Yanacocha, c'est l'histoire de sommes pharaoniques perdues par la France sans que personne ou presque ne sourcille. Le livre rassemble des preuves irréfutables et des éléments majeurs pour former une enquête quasi exhaustive sur ce sujet brûlant. La mine de Yanacocha, la plus grande d'Amérique Latine à ciel ouvert, est située au nord du Pérou et promet dès le début de son exploitation à haute dose en 1981 de multiplier les bénéfices. C'est le BRGM (Bureau de Recherches Géologiques et Minières) qui lance véritablement son succès et c'est à partir de cette étude prometteuse que des sociétés d'exploitation se dispute le gâteau. Tout se passe bien jusqu'à ce qu'en 1993, le BRGM décide de privatiser ses parts de Yanacocha. Les Américains de Newmont prennent mal le fait que l'Etat français leur préfère les Australiens de Normandy. Ils attaquent la France en justice et c'est là que la magouille commence. Nous sommes en pleine dictature de Fujimori et de son sbire Montesinos. Afin de favoriser les Américains face à la France, la corruption des juges va bon train. On les achète, on les manipule et, dans le cas où ils ne se prêtent pas au jeu de la manipulation, on les torture. Impossible de gagner face à un système crapuleux aussi institutionnalisé. Ce qui frappe au milieu de ce marasme, c'est qu'une fois la dictature tombée et les preuves de toutes ces machinations révélées au grand jour (notamment un arrangement avec le calendrier qui permet de sous-estimer volontairement le potentiel financier de la mine), la France n'en profite pas pour réclamer justice. Expropriés de la mine de Yanacocha par des Péruviens téléguidés par les Américains, les Français baissent la tête et parmi eux, l'attitude de Claude Allègre pose question. Selon l'ouvrage, l'ancien directeur du BRGM puis ministre de l'Education Nationale, aurait eu de très (trop ?) bonnes relations avec les dirigeants péruviens et aurait plus brillé par des notes de frais monumentales que par son aptitude à défendre les intérêts français. Toujours selon Gawsewitch, le seul héros de l'histoire serait Patrick Maugein, ce mania du pétrole, businessman, don Quichotte, David face à Goliath, l'unique redresseur de torts dans cette affaire.
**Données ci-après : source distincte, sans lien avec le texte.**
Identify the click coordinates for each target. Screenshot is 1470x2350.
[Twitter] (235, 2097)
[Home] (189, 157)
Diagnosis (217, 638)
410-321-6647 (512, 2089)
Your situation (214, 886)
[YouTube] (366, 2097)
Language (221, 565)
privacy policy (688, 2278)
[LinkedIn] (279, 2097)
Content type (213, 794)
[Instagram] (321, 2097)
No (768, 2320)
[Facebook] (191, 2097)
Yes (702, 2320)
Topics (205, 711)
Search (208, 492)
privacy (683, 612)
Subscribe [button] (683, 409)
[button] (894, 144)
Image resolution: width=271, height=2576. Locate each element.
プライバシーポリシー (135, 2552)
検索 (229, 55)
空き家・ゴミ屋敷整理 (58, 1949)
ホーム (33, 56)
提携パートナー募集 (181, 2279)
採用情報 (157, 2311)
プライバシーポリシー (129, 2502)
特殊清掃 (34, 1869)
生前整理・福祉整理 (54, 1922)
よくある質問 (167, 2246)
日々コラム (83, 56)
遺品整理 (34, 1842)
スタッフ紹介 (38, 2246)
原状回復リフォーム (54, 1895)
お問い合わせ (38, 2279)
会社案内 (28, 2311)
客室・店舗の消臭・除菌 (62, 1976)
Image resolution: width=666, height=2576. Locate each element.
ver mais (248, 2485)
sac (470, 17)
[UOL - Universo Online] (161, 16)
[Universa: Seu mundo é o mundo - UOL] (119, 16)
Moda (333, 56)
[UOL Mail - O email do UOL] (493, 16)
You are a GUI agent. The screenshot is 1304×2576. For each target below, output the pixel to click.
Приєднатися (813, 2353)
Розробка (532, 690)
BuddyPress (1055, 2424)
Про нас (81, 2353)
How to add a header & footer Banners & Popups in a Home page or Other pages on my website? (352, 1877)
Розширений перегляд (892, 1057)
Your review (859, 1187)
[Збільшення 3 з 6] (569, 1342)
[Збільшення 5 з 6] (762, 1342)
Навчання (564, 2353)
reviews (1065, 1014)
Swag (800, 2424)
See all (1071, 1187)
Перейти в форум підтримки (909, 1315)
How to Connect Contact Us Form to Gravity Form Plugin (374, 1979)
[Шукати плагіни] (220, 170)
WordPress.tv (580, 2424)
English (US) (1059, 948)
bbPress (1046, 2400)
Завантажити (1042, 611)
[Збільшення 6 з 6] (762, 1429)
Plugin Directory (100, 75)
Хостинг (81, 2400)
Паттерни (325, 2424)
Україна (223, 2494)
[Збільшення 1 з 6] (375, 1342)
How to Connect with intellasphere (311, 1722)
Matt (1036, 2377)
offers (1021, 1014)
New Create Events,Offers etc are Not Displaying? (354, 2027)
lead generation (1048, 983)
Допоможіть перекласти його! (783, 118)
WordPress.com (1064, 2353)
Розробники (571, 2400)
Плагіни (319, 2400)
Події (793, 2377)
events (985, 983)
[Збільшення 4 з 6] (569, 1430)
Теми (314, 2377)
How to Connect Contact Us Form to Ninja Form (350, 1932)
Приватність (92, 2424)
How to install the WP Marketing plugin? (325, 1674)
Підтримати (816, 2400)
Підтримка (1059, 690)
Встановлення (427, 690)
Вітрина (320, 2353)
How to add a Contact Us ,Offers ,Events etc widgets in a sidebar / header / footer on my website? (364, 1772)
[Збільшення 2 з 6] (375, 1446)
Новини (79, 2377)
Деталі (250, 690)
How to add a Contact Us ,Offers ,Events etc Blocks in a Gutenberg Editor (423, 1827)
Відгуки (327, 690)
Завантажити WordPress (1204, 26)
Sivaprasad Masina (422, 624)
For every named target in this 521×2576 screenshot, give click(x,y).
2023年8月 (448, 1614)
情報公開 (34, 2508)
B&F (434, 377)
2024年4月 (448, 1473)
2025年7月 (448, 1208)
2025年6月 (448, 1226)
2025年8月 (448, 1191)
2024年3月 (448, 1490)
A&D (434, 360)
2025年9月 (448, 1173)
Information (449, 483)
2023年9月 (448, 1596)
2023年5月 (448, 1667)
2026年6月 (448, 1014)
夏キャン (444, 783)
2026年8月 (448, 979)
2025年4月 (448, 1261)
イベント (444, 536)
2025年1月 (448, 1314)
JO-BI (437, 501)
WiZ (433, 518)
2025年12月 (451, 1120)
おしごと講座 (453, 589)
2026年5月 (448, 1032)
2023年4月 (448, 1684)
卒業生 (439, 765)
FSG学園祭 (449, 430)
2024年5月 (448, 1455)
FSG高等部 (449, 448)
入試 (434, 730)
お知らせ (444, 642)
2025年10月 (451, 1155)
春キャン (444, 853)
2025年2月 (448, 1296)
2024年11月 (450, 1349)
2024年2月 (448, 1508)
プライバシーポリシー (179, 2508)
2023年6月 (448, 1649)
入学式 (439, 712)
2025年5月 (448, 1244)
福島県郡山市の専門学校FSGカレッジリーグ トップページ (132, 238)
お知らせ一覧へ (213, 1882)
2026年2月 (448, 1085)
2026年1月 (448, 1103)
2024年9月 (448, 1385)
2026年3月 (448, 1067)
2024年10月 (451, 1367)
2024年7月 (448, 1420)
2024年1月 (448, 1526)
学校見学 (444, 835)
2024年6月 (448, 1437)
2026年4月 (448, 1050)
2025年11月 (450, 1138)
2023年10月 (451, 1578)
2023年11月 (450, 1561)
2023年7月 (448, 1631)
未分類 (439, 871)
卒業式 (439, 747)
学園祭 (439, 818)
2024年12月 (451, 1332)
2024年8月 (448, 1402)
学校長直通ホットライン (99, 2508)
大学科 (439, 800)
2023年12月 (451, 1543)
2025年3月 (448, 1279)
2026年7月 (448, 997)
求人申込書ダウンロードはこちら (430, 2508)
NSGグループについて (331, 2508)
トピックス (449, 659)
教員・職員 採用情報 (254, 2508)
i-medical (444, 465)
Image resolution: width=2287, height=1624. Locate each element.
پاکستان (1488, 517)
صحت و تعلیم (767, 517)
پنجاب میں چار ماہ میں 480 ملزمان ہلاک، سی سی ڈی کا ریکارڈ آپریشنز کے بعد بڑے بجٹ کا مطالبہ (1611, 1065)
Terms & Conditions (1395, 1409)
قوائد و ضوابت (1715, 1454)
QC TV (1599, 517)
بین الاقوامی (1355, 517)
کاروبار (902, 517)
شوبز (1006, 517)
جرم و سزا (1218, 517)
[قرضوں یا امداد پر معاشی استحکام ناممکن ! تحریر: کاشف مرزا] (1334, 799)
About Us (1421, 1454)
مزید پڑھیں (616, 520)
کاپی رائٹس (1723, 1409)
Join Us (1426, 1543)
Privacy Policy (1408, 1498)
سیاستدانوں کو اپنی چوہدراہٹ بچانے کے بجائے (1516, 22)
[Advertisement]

(désolée, deuxième bouquin pour lequel l'inspiration photo est proche de zéro !)
A vrai dire, il faut baigner dans ce milieu pour saisir tous les détails du problème Yanacocha. Le monde des affaires, du business et des gros sous est vraiment un univers à part. Ce que l'on en retient lorsque, par chance, on a un peu de distance avec ce microcosme qui manipule des macro sommes, c'est l'aptitude à manigancer, à rechercher le profit partout où il se trouve, à former des alliances parfois contre nature avec des régimes politiques douteux dans le seul but de faire cracher à la nature tout ce qu'elle peut produire de richesses. Qu'il s'agisse de pétrole ou d'or, on comprend bien que la question écologique n'est même pas périphérique, elle est tout simplement absente. Elle n'apparaît à aucun endroit dans le livre. Le mercure et le cyanure peuvent s'infiltrer dans les rivières, de l'eau passera sous les ponts avant que les multinationales ne s'en préoccupent.
En résumé, outre le fonctionnement économique ultra libéral d'une exploitation minière, on en apprend beaucoup sur les ficelles de ce qu'on appelle une "affaire", les coups bas, les écoutes téléphoniques, les entretiens privés, la diffamation et les conflits d'intérêts. Et puis, bien évidemment, on réalise combien les puissants ont une fâcheuse tendance à pactiser avec les régimes dictatoriaux dans le cas où leurs gros sous sont en jeu. Ardu mais passionnant.